AI-generated synthetic neurons are making brain mapping less painful

The Google Research Connectomics team has been at this for over a decade, and their latest trick is using AI to generate fake neurons that help real brain mapping go faster.

Their new paper, “MoGen: Detailed neuronal morphology generation via point cloud flow matching,” is set to appear at ICLR 2026. The idea is straightforward: train a model to produce synthetic neuron shapes, then use those as extra training data for the AI that actually reconstructs neurons from microscope images.

And it works. They report a 4.4% reduction in reconstruction errors. That sounds like a small number, but at the scale of a complete mouse brain — which is a thousand times larger than the fruit fly brain they just mapped — it translates to 157 person-years of manual proofreading saved. That’s not nothing.

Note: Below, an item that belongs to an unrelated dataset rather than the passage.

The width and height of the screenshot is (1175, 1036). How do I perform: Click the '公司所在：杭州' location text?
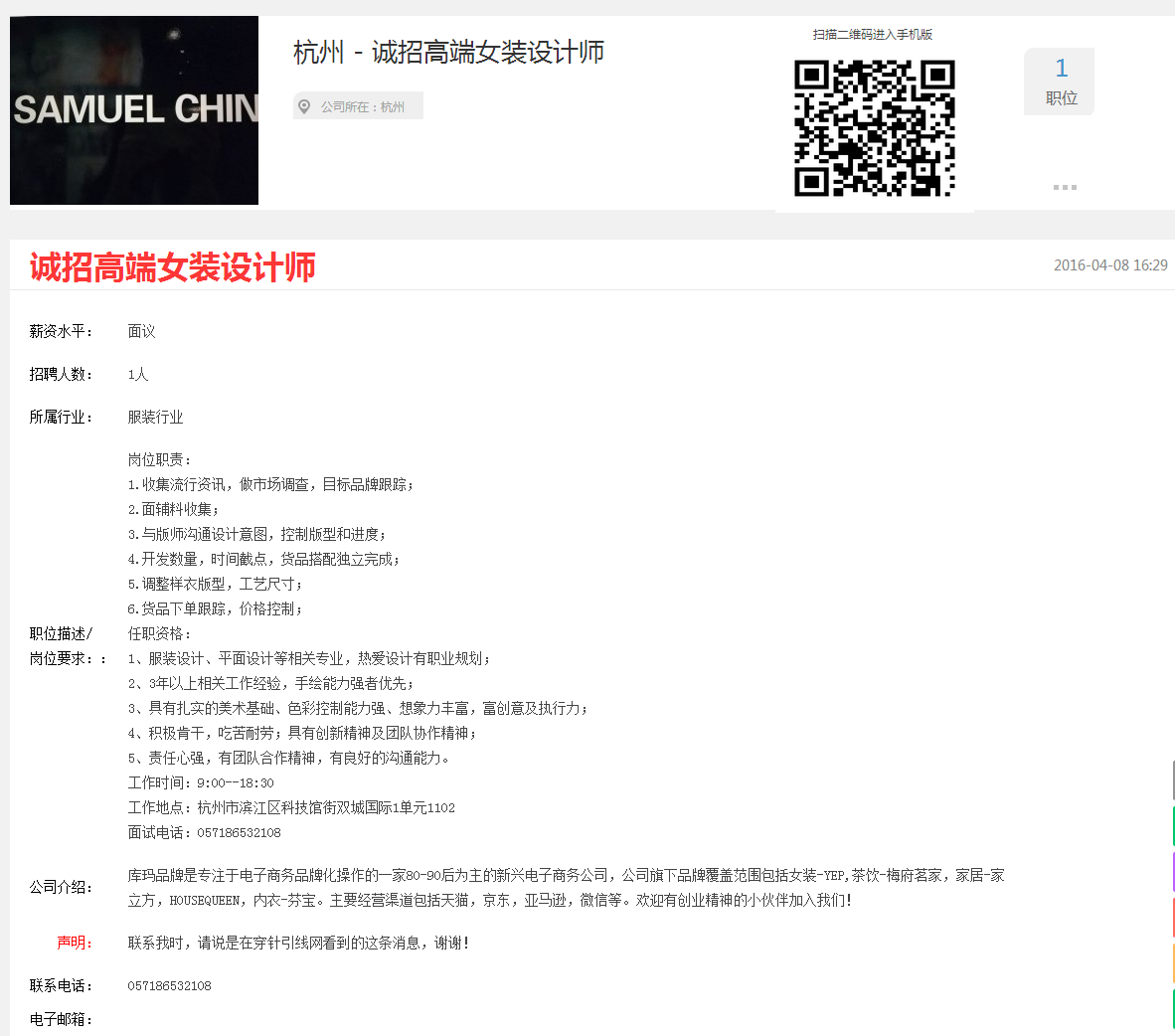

The fruit fly brain map they released recently had 166,000 neurons and took years of AI-assisted work plus human experts. A mouse brain would be 166 million neurons. A human brain? 166 billion. We’re not getting there with brute force.

Connectomics is the field that tries to create wiring diagrams of brains. It starts with slicing brain tissue into thin sheets, imaging them, then stacking and aligning the 2D images to reconstruct 3D neurons. The first complete worm brain map took 16 years of manual labor. Modern methods use digital imaging and AI, but the final proofreading step is still done by humans. That’s the bottleneck.

Neurons are weird cells. Most cells in your body are roughly spherical. Neurons are spindly, branching things with axons that can be long and twisty, dendrites that look like tangled tree roots, and tiny spines that form synapses. Their shape matters for function, and that’s what makes reconstruction hard.

Google’s previous model, PATHFINDER, works by identifying neurite segments — subsections of a neuron — and then stitching them together. The problem is that real neurons have so much variety that the training data never covers all the edge cases. Synthetic neurons fill in those gaps.

MoGen uses point cloud flow matching to generate realistic morphologies. The animation they released shows point clouds gradually resolving into recognizable neural shapes. It’s trained on mouse neurons, and the results look convincing enough to fool the reconstruction model into learning better.

This isn’t the first time synthetic data has been used to augment training sets, but it’s one of the more clever applications I’ve seen. The key insight is that you can generate infinite variations of neuron shapes, which is exactly what a deep learning model needs to generalize well.

Is 4.4% going to change the world overnight? No. But compound that across the decade-long effort to map larger brains, and it starts to add up. The Connectomics team has already mapped fragments of zebra finch brain, whole larval zebrafish brain, a small piece of human brain, and they just launched a mouse brain mapping project.

What I’d really like to see is how well MoGen generalizes across species. If it can produce plausible synthetic neurons for human brains without retraining from scratch, that would be a big deal. The paper only covers mouse neurons so far.

Also worth noting: this is a research project, not a product. Don’t expect to download MoGen and start generating your own synthetic neurons tomorrow. But the technique is sound, and it’s another step toward making brain mapping practical at scale.

One thing that bothers me about the press coverage is the focus on the error reduction percentage without context. A 4.4% improvement in reconstruction error is meaningful when your baseline is already good. If your reconstruction model is 95% accurate, 4.4% improvement brings you to 99.4% — that’s a huge difference in practical terms.

And that 157 person-years number? That’s real labor. Real people sitting at screens correcting AI mistakes. If MoGen can eliminate even a fraction of that, it’s worth paying attention to.

The broader trend here is that AI is becoming a tool for generating its own training data, which is a meta-level advance that I think is underappreciated. We’re moving from “train AI on human-labeled data” to “train AI on AI-generated data that’s good enough to train another AI.” That’s a paradigm shift.

Google Research has been quietly building a stack of foundational tools for connectomics over more than a decade. MoGen is the latest addition. It’s not flashy, but it’s solid engineering.

If you’re interested in the details, the paper is at ICLR 2026, and the MoGen model description is on their connectomics website. Worth a look if you care about how we’re going to map the brain without waiting another century.